Ainsi, dans son dernier ouvrage, la journaliste et militante canadienne Naomi Klein pose le dilemme de manière radicale: le capitalisme ou la survie de l’espèce. Mais elle peine à rendre crédible cette rupture qui passerait par la multiplication des mouvements sociaux et un retour aux modes de vie des peuples indigènes.

En Suisse, le parti socialiste met périodiquement le capitalisme au pilori. Lors de son congrès de Montreux en 1998, il se prononçait dans l’enthousiasme pour une rupture avec le capitalisme, sans effets perceptibles sur son action ni sur celle de ses élus. Une décennie plus tard, la rupture devenait dépassement. Mais les propositions adoptées alors relèvent plutôt d’un complément ou d’une domestication du capitalisme que de son dépassement (DP 1865). Rebelote en 2018, quand le PSS prend le tournant de la numérisation de l’économie (DP 2192).

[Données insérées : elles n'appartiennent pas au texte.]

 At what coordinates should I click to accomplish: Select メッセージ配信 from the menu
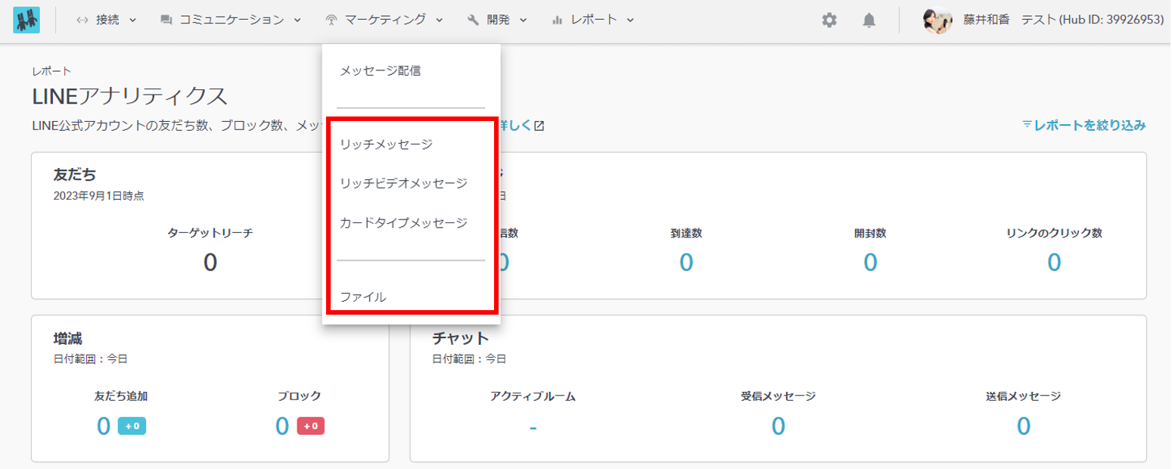point(380,71)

L’économiste Heiner Flassbeck, secrétaire d’Etat dans le gouvernement Schrœder, dénonce avec pertinence cette critique globale du capitalisme dans laquelle trop souvent se complaît la gauche. Une critique qui se dispense d’une analyse précise de l’objet qu’elle veut combattre et qui se révèle incapable de décrire des alternatives réalistes. Pire, dénoncer LE capitalisme, ajoute-t-il, c’est valoriser sa forme actuelle, le néolibéralisme qui a prospéré dès les années 70 du siècle passé et qui a progressivement démantelé les politiques de régulation du capitalisme. Une forme présentée par ses partisans comme sans alternative.

Car le capitalisme comme système économique a pris des formes multiples. Il a su évoluer, ce qui explique probablement sa résilience malgré l’annonce rituelle de sa fin prochaine.

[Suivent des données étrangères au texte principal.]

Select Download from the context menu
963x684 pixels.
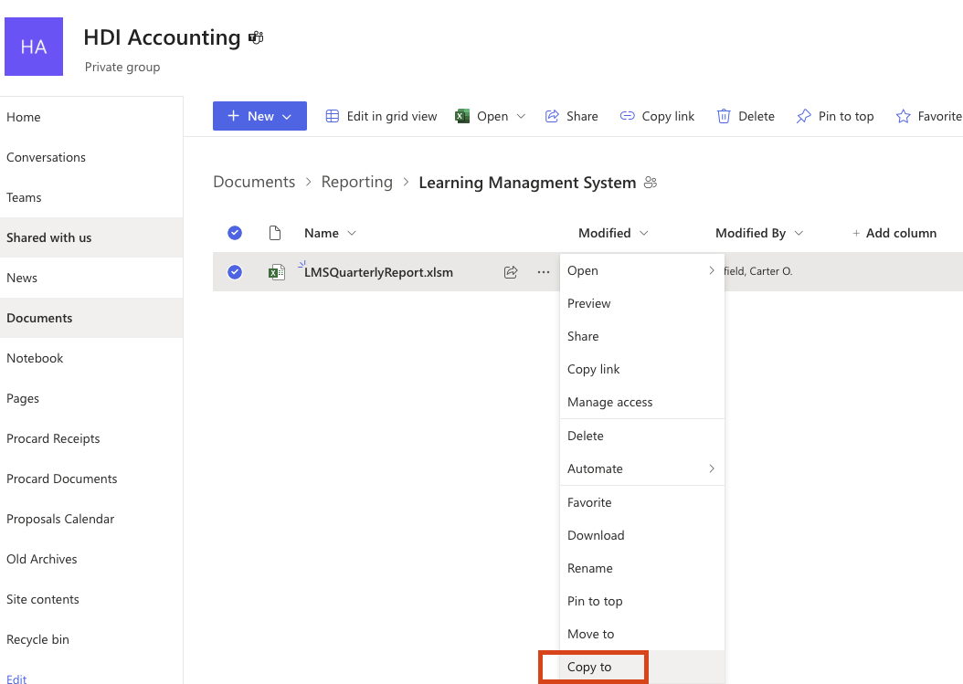point(596,535)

Pour Flassbeck, la critique doit porter sur la forme néolibérale aujourd’hui dominante et proposer les mesures propres à garantir justice sociale et développement durable. Des conditions favorables à l’initiative privée n’excluent pas une répartition plus équitable de la richesse produite, notamment par le biais de la fiscalité. Une économie de marché peut se conjuguer avec un pilotage du comportement des individus comme des entreprises, de manière à respecter les exigences écologiques.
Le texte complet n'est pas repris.